Analysts and sector experts pin this trend down to the aspirational nature of home and personal products. Viveat Susan Pinto reports.
Photograph: Amit Dave/Reuters.
India's nearly ₹3 lakh crore consumer goods market throws up an interesting trend.
Multinational companies such as Hindustan Unilever (HUL), Procter & Gamble (P&G), Colgate-Palmolive and RB (formerly Reckitt Benckiser) dominate the home and personal care category here.
Indian entities such as Gujarat Co-operative Milk Marketing Federation (GCMMF), marketer of the Amul brand of dairy products, biscuit maker Parle Products, Britannia and ITC dominate the food category.
Analysts and sector experts pin this trend down to the aspirational nature of home and personal products, drawing Indian consumers to global brands. Food, on the other hand, is local in nature, they say, with Indian companies having a better handle on consumer preferences than their MNC rivals in this category.
Arvind Singhal, chairman, Technopak, says, "What MNCs have is globally-tested best practices and formulations that work well in home and personal care. Products are uniform across markets. In food, uniformity doesn't help. It is local tastes and preferences that work, helping local food companies over their global rivals."
A look at the 2015-16 top lines reported by food and home and personal care companies makes the picture.
HUL, the country's largest consumer goods company, derived 77.3 per cent of its 2015-16 top line (₹31,987 crore) from home and personal care alone, its annual report for the period shows. Home and personal care includes soaps and detergents, which gave HUL 47.1 per cent of its 2015-16 top line, while personal products gave it 30.2 per cent of its top line.
Packaged food, on the other hand, gave HUL only 6.6 per cent of its 2015-16 topline.
Rival P&G, operating only in home and personal care, cumulatively derived ₹10,248 crore from its three companies in India in 2015-16. This included listed companies P&G Hygiene and Healthcare, P&G Home Products and Gillette India. P&G, for the record, has a July-June accounting period.
British consumer goods maker RB, meanwhile, which is best known for its Dettol brand in India, reported a 2015-16 top line of ₹5,606 crore, while Colgate-Palmolive, the country's largest oral care company, reported a 2015-16 top line of ₹4,162 crore.
In food, GCMMF, whose Amul brand is among India's most popular food products, tops the list with a turnover of ₹23,004 crore for 2015-16, while Parle Products has an 2015-16 turnover of ₹9,500 crore, according to industry estimates.

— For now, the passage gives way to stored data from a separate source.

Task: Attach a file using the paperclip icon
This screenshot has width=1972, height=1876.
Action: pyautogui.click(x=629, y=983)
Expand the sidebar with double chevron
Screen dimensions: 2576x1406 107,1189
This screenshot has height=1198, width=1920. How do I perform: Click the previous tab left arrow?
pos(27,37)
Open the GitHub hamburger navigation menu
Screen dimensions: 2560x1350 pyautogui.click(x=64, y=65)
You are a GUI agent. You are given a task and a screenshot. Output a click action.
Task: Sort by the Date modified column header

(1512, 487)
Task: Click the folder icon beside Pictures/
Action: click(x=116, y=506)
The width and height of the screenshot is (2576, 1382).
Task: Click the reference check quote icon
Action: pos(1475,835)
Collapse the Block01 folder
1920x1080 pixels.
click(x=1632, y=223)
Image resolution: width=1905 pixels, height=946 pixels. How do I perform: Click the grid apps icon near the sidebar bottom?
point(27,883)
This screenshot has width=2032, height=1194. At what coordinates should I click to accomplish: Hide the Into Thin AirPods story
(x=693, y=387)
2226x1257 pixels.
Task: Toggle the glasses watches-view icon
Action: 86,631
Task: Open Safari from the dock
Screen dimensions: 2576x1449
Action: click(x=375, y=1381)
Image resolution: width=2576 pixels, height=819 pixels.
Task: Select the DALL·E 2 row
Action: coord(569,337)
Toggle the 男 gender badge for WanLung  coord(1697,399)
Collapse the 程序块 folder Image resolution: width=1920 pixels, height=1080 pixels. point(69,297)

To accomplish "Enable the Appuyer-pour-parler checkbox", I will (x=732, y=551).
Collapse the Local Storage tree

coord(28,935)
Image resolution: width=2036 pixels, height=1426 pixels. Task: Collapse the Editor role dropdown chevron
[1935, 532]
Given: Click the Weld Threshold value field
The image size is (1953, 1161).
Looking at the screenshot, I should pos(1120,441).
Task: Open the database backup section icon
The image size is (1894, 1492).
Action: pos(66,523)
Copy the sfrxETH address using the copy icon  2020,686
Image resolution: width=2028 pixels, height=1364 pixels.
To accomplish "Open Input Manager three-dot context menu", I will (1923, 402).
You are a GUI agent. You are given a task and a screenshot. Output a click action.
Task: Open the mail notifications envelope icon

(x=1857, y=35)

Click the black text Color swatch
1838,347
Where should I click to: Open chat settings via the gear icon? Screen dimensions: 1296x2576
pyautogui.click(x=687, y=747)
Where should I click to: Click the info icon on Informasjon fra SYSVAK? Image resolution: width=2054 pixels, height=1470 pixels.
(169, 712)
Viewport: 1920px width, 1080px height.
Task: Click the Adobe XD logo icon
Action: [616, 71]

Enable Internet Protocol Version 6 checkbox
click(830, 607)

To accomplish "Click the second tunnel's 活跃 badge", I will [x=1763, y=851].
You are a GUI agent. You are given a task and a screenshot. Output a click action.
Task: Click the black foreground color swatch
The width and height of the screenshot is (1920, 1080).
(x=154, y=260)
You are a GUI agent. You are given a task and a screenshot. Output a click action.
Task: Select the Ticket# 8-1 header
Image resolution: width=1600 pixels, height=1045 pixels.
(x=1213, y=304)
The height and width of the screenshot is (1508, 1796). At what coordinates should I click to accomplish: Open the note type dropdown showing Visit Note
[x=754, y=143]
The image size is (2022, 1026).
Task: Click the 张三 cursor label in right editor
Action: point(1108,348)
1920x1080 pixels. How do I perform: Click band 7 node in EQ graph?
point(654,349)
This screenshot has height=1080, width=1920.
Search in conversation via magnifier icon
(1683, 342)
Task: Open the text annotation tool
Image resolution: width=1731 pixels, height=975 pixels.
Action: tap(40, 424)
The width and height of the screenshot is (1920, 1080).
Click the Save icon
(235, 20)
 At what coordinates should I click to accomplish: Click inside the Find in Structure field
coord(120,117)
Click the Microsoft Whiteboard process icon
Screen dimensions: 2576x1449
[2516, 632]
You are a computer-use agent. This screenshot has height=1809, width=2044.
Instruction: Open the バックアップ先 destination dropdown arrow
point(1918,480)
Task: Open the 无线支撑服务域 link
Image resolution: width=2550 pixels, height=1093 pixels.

Britannia's 2015-16 top line is ₹8,607 crore and ITC Foods’ 2015-16 top line, according to analysts estimates, is ₹7,779 crore, which is 80 per cent of its total turnover from its consumer business minus cigarettes.
Abneesh Roy, senior vice-president at brokerage house Edelweiss, says, "Companies such as HUL have limited exposure currently to (packaged) foods. This explains why its turnover from food is small vis-à-vis home and personal care.
"Secondly, local companies have dedicated supply chains like ITC’s e-choupal, helping them in the food category.
"Thirdly, global giants have traditionally been strong in home and personal care in India because they come from markets where products are evolved. Their product formulations are better, giving them the edge here."
While some experts believe that the growing herbal/ayurvedic trend could upset the apple cart for MNCs in home and personal care, others say this is a long way off.
"Though usage of herbal/ayurvedic products has been growing in the country thanks to proponents such as Patanjali, MNC consumer goods companies have been quick to respond to the trend," G Chokkalingam, founder, Equinomics Research & Advisory, says.
HUL itself has revived its Ayush brand recently to counter Patanjali and is now introducing herbal variants of key brands such as Fair & Lovely in skin creams.
Most other majors, including Colgate-Palmolive, are also increasing their emphasis on herbal variants in toothpastes.